*GOAL 1*
In the Kerry column, what share of the first Gulf War's cost did the coalition pay?
*GOAL 2*
Duplicate the Kerry column word for word, from "I've had this" to "short and compelling.".
*GOAL 3*
Pick up the Kerry column at the point where it stops, and keep writing it.

═════ DOCUMENT SECTION

My fear has been that in the 30 to 60 seconds that follow this question Kerry would blow the election. He'd offer some convoluted reprise of his many utterances on the issue that would baffle anyone watching. He'd leave the field clear for Bush to say that whether or not you agree with him or not, these times demand steady leadership that knows its own mind and can chart a course despite difficulties.
I've had this fear because until this week I haven't had a clue how Kerry would actually answer this question. And I've feared that Kerry would prove too undisciplined to make any answer short and compelling.
But now I'm suddenly feeling optimistic.
The chief reason is Kerry himself, who has finally launched a fierce new critique of the president's handling of Iraq. The second source of my hope is the pitch-perfect lead for Kerry's reply to my debate question that James Carville offered when I asked him how the candidate should respond.
To be sure, Kerry still has to mulch down his critique from a 5,000-word speech to a punchier precis that voters can grasp. But he's close, and he's ready. So here, starting with Carville's riff and adding my own (along with some choice nuggets from the New Kerry), is the thrust of what Kerry should say on Iraq:
"There are terrible ways to do a good thing," Kerry should begin, regarding Saddam.
"At every step on Iraq, George Bush has made choices that have made us less secure and more isolated. And the truth is that there can be no possible excuse for these mistakes and misjudgments - because Iraq was a war fought at a time of our own choosing.
"If the war with Iraq had been thrust upon us, our judgment of George Bush's performance might be different. There might have been no time to court our allies and to build the kind of genuine coalition that George H.W. Bush assembled for the first Gulf War - a coalition that bore 90 percent of the cost of that conflict.
"But in a war fought at a time of our own choosing, there is no excuse for these diplomatic failures. Why didn't George Bush fly to Paris or Berlin, and make major speeches in those capitals, knowing how dramatically world opinion stood against us? Then at least we could have said we respected our longtime allies enough to try to persuade them of our course. Now instead we stand diminished and isolated, viewed with reason as arrogant, trigger-happy and untrustworthy.
"If the war with Iraq had been thrust upon us, there might have been no time to worry about plans to stabilize the country in its aftermath.
"But in a war fought at a time of our own choosing, there can be no possible excuse for failing to make adequate plans. We know Colin Powell told the president what was always obvious about Iraq: 'You break it, you own it.' Yet George Bush ignored his military advisors when they told him more troops were needed. He ignored his own government's plans for bringing order to the inevitable postwar chaos. Indeed, no one can point to a single meeting or memo in which this president thought seriously about how to manage the occupation of this country. Every day coffins come home that bear witness to this failure.

══════════
═════ DATA EXCERPTS

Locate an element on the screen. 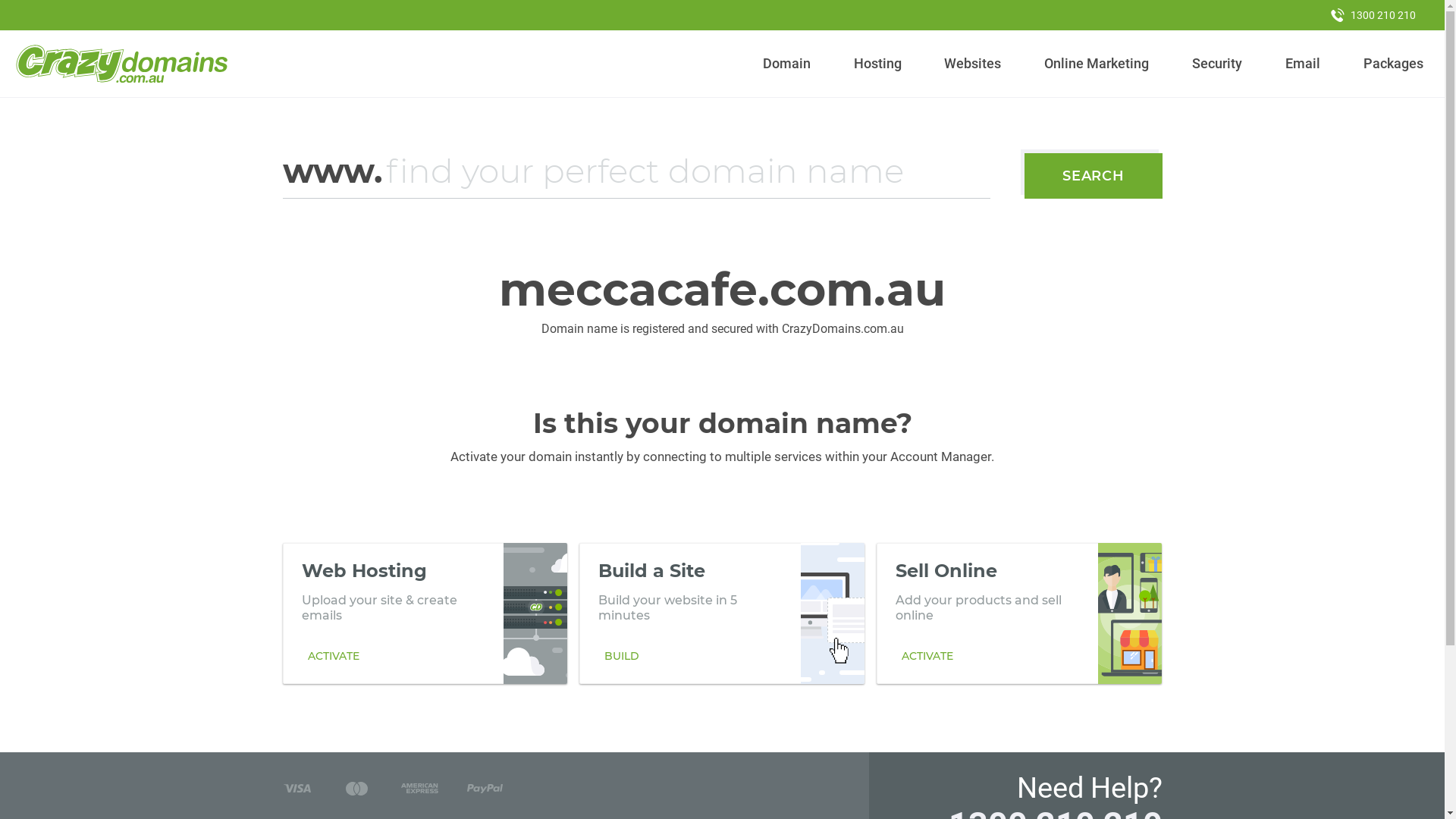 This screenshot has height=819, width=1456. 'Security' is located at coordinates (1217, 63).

══════════
═════ DATA EXCERPTS

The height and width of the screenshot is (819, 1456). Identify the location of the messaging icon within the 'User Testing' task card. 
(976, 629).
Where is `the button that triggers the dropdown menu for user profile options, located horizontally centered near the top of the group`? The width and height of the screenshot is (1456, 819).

══════════

*WRITTEN ANSWER 1*
90 percent

*WRITTEN ANSWER 2*
I've had this fear because until this week I haven't had a clue how Kerry would actually answer this question. And I've feared that Kerry would prove too undisciplined to make any answer short and compelling.

*WRITTEN ANSWER 3*
"If the war with Iraq had been thrust upon us, there might have been no way to consider how, at the same time, we could make sure rogue regimes in Iran and North Korea did not acquire nuclear weapons.
"But in a war fought at a time of our own choosing, there can be no excuse for failing to balance the risks of nuclear proliferation in these dictatorships with the chance that a prolonged insurgency in Iraq would place everything else beyond this White House's capacity to cope. Yet now we know North Korea has quadrupled its nuclear stockpile, and Iran is at the brink.
"If the war with Iraq had been thrust upon us, there might have been no time to make sure that America's homeland was as secure as it needs to be.
"But in a war fought at a time of our own choosing, how can anyone excuse that fact that more than three years after 9/11, only one in 50 of the cargo ships that come into our ports are inspected ... that frontline firefighters and public health officials have been cheated of the federal money they were promised ... the list goes on.
"Add it up, and the price of George Bush's mismanagement in Iraq is too frighteningly high to risk for another four years.
"There is the cost to America's credibility - for who will believe us next time we say a rogue state has dangerous weapons and the world must act?
"There is the cost in treasure: $200 billion and mounting ... more than 30 times the cost of the first Gulf War. And these were knowable costs that a top Bush advisor was fired for uttering publicly before we invaded ... costs about which this president deceived us in order to pass big tax cuts for the wealthy at a time of war.
"There is the cost of other dangers that have been allowed to fester -- in Iran and North Korea, in Russia, and in Afghanistan, which we have once more abandoned to the warlords in order to focus on Iraq.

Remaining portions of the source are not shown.